- _Text passage_
————————

# Selecting a Capo



## sitka.bc (Apr 14, 2018)

Hey all,

I'm searching for a new capo. I currently use the Planet Waves polymer NS capo lite. I like that it's infinitely adjustable, but on my J-45, I find that it doesn't sound that great above the 3rd fret. The tone gets really thin and bright. Could be the shorter scale length of the J-45. 

I was wondering if the material used for the capo that contacts the strings makes much of a difference. Mine is just a hard piece of plastic.


----------



## jbealsmusic (Feb 12, 2014)

sitka.bc said:


> Hey all,
> 
> I'm searching for a new capo. I currently use the Planet Waves polymer NS capo lite. I like that it's infinitely adjustable, but on my J-45, I find that it doesn't sound that great above the 3rd fret. The tone gets really thin and bright. Could be the shorter scale length of the J-45.
> 
> I was wondering if the material used for the capo that contacts the strings makes much of a difference. Mine is just a hard piece of plastic.

————————

[Rows from a dataset]
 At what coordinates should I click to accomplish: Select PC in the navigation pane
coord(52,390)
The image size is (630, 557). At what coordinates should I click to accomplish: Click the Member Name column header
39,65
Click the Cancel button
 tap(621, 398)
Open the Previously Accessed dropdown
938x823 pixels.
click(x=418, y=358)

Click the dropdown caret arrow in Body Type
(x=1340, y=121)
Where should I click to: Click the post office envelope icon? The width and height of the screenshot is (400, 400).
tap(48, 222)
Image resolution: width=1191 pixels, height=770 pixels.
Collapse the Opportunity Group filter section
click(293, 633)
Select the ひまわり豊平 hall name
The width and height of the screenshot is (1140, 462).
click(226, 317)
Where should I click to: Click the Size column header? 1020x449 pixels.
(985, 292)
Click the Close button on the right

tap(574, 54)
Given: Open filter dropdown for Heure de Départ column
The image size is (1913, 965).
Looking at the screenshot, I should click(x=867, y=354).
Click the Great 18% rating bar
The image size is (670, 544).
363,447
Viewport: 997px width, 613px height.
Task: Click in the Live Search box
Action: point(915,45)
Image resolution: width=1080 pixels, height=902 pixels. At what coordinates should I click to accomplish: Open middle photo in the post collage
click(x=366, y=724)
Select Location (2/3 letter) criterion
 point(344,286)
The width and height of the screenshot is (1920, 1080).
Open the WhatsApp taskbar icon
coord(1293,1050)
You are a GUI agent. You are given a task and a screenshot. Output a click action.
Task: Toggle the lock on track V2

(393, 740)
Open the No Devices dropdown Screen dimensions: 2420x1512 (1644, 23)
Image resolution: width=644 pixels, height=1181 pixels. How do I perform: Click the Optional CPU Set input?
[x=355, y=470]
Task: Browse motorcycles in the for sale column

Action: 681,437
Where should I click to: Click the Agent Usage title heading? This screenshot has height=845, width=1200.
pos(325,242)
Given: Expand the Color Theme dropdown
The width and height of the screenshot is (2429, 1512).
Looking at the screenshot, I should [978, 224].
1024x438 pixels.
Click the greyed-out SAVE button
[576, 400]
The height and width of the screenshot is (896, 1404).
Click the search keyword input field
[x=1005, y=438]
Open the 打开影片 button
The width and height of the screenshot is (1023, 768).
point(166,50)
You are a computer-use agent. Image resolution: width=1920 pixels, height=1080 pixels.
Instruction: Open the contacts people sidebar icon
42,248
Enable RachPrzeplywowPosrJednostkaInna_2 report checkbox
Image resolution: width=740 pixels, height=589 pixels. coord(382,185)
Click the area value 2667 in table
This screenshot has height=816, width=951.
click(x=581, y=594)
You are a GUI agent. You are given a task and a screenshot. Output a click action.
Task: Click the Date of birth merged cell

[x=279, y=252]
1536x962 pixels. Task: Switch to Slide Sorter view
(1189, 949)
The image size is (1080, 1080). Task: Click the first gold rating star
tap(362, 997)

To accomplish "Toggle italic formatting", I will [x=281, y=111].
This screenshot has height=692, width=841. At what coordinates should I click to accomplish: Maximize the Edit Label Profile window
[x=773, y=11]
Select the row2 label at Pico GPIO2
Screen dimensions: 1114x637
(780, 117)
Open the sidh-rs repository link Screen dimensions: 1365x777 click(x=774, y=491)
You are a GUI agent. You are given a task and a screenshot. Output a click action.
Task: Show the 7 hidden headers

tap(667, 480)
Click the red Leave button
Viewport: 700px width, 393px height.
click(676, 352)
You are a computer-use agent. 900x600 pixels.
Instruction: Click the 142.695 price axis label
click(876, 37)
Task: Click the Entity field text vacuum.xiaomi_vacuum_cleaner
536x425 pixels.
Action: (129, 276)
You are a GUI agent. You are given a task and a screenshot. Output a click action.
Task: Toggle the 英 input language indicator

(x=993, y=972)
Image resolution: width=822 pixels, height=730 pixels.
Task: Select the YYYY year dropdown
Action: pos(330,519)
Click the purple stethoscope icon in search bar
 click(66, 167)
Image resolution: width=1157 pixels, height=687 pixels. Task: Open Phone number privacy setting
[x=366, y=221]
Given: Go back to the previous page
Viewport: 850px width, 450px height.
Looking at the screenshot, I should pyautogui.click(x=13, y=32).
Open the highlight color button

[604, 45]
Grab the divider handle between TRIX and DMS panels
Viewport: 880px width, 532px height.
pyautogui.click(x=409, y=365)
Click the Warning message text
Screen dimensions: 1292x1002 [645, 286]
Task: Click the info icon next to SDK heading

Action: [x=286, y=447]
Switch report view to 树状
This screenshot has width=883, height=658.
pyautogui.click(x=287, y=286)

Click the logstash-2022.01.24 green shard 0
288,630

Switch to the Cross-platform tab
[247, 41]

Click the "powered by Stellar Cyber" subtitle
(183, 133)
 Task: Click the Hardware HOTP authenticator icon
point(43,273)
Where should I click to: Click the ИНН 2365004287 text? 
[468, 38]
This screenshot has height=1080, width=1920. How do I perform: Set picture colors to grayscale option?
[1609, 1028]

————————

- _Exercise instructions_
[A] Reproduce verbatim the part of the capo thread starting at "## sitka.bc (Apr" and ending at "(Feb 12, 2014)".
[B] In the capo thread, which capo does sitka.bc currently use?

- _Answers for this exercise_
[A]
## sitka.bc (Apr 14, 2018)

Hey all,

I'm searching for a new capo. I currently use the Planet Waves polymer NS capo lite. I like that it's infinitely adjustable, but on my J-45, I find that it doesn't sound that great above the 3rd fret. The tone gets really thin and bright. Could be the shorter scale length of the J-45. 

I was wondering if the material used for the capo that contacts the strings makes much of a difference. Mine is just a hard piece of plastic.


----------



## jbealsmusic (Feb 12, 2014)

[B] The Planet Waves polymer NS capo lite.